The new software “is focused on detecting [and] processing missile tracks around the globe in support of the Nation’s missile warning mission,” she said, and “is focused on data processing.”

The delivery included “a software package (mission processing application + services needed to run the application) as well as the software platform and supporting hardware,” Sparks said.

Specifically, it provides the base for the FORGE Mission Data Processing Application Framework (MDPAF), which is the open-source, software-centric backbone for collecting and processing data from the various missile warning satellites.

Sparks added that the new software “provides significant cybersecurity improvements over the current system. In addition, it is the delivery of a [government-]owned, open, modular architecture to ensure that we can rapidly respond to adversarial threats with the best capabilities provided by a variety of industry partners.”

It will be followed by “a second operational delivery following later this year with an additional mission data processing application suite,” she said. “Additional capabilities will be incrementally delivered to keep pace with the threat, including extending FORGE to the strategic ITW/AA [Integrated Tactical Warning and Attack Assessment] mission in 2026.”

However, what this first FORGE product delivery does not do is move the ball on the lagging FORGE C2 software, which will be required to operate the Next-Gen OPIR satellites. The current plan is for an “interim” C2 system built by Lockheed Martin to provide baseline capabilities for launch, early on-orbit testing and  command and control capabilities for launch, early on-orbit testing, and initial operations.
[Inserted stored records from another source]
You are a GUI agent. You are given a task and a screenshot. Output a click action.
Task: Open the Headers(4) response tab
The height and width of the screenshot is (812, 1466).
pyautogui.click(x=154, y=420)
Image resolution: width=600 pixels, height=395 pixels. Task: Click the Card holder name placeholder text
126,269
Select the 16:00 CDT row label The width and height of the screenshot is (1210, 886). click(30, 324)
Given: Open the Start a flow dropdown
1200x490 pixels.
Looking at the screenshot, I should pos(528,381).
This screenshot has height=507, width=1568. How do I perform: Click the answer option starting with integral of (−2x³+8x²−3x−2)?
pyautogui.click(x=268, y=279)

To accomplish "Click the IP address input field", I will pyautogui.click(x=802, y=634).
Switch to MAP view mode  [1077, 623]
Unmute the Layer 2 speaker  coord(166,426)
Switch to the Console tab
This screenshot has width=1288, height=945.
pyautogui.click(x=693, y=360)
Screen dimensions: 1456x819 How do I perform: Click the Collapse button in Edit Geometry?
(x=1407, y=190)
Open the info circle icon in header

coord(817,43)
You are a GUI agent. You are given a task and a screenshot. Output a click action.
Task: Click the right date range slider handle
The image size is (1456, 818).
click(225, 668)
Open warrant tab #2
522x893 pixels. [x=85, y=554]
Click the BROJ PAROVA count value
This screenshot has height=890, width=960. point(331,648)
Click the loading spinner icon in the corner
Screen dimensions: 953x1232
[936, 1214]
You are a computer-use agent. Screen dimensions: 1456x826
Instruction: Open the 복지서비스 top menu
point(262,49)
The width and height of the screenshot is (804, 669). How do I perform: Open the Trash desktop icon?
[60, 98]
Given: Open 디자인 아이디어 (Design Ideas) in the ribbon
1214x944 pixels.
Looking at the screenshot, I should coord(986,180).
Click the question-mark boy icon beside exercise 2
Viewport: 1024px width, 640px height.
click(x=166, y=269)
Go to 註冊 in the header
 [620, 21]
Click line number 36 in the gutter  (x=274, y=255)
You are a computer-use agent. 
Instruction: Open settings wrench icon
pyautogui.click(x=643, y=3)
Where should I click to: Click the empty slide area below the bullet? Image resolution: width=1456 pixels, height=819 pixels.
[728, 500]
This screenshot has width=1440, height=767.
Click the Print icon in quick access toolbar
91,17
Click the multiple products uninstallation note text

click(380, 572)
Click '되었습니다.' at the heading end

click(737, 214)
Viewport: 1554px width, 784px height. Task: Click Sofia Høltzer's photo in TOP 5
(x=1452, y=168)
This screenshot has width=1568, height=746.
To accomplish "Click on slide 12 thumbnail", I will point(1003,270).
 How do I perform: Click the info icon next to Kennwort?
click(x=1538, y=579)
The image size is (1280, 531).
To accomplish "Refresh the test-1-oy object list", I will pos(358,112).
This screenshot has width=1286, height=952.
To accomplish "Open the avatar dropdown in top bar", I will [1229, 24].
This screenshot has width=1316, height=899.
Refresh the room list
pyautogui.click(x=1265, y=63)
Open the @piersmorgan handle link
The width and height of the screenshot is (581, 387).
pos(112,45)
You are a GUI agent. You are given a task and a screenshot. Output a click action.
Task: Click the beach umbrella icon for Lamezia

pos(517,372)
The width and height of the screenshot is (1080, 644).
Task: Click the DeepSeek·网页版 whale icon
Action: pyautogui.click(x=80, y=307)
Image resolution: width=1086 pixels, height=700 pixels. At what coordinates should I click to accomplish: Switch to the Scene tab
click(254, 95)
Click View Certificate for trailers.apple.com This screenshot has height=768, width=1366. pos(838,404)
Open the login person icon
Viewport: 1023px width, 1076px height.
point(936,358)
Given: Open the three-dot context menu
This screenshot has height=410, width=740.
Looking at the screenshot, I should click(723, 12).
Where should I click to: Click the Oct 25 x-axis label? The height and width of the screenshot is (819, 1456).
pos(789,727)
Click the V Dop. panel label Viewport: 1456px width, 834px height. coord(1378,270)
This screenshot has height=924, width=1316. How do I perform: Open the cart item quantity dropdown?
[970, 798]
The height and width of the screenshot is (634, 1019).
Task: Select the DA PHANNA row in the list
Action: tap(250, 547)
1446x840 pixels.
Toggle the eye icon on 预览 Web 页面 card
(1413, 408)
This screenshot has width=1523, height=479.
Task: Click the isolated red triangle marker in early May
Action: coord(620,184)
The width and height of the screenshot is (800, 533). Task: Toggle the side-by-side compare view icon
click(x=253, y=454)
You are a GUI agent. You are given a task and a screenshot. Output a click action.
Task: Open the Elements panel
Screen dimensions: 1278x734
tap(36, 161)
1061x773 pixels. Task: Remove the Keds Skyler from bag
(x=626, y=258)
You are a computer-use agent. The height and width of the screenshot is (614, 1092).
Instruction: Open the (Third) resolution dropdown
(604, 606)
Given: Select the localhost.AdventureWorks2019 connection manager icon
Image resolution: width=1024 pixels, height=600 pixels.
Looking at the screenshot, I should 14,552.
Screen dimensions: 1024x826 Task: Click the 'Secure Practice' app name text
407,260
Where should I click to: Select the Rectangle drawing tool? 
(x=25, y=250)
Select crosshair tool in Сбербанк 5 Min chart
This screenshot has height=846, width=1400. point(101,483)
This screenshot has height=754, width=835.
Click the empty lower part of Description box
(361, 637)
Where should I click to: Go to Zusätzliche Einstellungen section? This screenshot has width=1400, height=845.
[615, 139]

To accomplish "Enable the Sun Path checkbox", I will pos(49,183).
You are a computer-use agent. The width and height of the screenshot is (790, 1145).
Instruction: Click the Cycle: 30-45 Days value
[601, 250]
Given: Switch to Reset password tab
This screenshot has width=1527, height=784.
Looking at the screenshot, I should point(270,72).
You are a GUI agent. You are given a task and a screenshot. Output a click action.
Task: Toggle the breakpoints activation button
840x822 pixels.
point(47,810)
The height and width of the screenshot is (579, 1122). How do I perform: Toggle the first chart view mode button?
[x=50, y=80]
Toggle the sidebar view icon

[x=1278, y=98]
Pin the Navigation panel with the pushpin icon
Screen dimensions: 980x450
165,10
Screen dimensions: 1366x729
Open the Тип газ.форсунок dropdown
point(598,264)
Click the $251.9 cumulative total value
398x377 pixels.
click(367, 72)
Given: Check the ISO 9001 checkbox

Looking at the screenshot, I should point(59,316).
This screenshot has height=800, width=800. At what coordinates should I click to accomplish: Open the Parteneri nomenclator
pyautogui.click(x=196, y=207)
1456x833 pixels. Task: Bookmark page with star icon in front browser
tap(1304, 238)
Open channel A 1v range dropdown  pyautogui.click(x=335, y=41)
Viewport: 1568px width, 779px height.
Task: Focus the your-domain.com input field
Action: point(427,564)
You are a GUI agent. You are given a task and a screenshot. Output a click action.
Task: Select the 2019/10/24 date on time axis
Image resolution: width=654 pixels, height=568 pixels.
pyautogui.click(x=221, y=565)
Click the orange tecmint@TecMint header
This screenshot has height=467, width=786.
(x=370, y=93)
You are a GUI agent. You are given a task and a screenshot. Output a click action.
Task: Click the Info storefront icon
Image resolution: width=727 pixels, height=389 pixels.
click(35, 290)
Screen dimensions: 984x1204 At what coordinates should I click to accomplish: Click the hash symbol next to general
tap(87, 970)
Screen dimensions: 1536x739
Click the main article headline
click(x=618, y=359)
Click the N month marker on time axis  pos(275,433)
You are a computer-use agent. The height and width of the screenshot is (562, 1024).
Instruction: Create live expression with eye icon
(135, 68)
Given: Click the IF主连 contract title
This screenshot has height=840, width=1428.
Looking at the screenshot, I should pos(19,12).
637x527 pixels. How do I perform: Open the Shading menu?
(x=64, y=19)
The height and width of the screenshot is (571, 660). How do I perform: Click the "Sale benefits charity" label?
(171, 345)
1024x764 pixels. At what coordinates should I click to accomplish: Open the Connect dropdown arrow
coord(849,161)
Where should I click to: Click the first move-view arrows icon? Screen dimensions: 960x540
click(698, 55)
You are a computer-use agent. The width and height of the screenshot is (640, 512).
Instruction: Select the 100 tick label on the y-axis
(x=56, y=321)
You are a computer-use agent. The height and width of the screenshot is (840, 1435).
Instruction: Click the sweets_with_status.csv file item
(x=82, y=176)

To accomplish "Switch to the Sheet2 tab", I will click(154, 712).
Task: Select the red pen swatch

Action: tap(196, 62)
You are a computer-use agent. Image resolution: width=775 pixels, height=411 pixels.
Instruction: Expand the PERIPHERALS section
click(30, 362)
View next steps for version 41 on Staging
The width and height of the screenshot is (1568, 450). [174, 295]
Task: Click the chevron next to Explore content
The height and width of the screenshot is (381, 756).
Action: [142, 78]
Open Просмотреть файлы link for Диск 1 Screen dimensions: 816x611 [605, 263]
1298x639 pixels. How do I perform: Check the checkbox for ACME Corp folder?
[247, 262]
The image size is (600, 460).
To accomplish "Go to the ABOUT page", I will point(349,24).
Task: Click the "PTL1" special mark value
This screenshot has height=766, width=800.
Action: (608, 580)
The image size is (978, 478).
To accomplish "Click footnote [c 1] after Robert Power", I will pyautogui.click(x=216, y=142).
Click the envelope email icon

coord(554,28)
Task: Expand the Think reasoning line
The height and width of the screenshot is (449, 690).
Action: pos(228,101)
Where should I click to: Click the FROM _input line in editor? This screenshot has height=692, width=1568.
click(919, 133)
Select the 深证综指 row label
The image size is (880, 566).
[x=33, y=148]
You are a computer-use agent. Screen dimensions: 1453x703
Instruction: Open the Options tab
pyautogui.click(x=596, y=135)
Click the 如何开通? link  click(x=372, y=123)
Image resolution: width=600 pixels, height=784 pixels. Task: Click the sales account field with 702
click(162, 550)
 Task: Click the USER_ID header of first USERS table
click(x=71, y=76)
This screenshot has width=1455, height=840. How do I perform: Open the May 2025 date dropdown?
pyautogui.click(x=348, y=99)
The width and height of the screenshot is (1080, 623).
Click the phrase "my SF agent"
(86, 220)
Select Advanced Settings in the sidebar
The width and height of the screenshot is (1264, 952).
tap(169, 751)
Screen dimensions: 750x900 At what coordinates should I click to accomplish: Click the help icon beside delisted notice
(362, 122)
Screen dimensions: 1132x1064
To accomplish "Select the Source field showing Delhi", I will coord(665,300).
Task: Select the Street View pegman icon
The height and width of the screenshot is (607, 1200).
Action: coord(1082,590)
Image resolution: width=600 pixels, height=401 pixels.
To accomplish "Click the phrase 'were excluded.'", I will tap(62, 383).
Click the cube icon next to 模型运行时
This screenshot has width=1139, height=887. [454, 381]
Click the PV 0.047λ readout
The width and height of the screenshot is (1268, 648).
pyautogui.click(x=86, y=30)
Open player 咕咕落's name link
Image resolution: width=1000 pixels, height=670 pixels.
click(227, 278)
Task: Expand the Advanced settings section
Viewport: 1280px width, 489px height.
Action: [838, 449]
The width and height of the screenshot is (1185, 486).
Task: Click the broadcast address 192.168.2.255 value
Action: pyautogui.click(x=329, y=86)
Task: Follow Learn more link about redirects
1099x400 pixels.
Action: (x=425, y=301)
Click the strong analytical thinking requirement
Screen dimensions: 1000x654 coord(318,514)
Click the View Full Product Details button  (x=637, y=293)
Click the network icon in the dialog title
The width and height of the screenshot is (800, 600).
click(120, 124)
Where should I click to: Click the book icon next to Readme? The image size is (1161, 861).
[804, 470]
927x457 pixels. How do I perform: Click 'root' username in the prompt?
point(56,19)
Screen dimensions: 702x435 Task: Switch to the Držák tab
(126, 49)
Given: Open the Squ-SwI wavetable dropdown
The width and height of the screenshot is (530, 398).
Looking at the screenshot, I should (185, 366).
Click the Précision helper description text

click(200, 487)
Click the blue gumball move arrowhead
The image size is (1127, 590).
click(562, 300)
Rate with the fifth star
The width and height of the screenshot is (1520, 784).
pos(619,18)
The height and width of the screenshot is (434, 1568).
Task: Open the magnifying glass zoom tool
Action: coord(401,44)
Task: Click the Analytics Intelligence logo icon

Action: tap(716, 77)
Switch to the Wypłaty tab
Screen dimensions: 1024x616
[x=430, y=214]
And Back: Next-GEN GEO Launch May Slip To 2026

Meanwhile, first Next-Gen GEO bird is running about a year behind schedule, due to issues with its sensor payload being also built by RTX — although both the Space Force and prime contractor Lockheed Martin up to now have been hoping to be able rejigger activities in order to meet the 2025 launch date.

However, in testimony before the House Armed Services Committee (HASC) on April 30, Frank Calvelli, the Air Force’s head of space acquisition, appeared to be laying the groundwork for that date to slip. While saying that the Next-Gen GEO “is continuing to make progress,” he raised the prospect that the first satellite might not be launched until 2026.

“We have some challenges making sure that the mission payload gets delivered. It’s about a year late and we’re tracking that really closely. It should arrive this summer for integration into the satellite and for a launch in … early ’25 or early -26,” he said.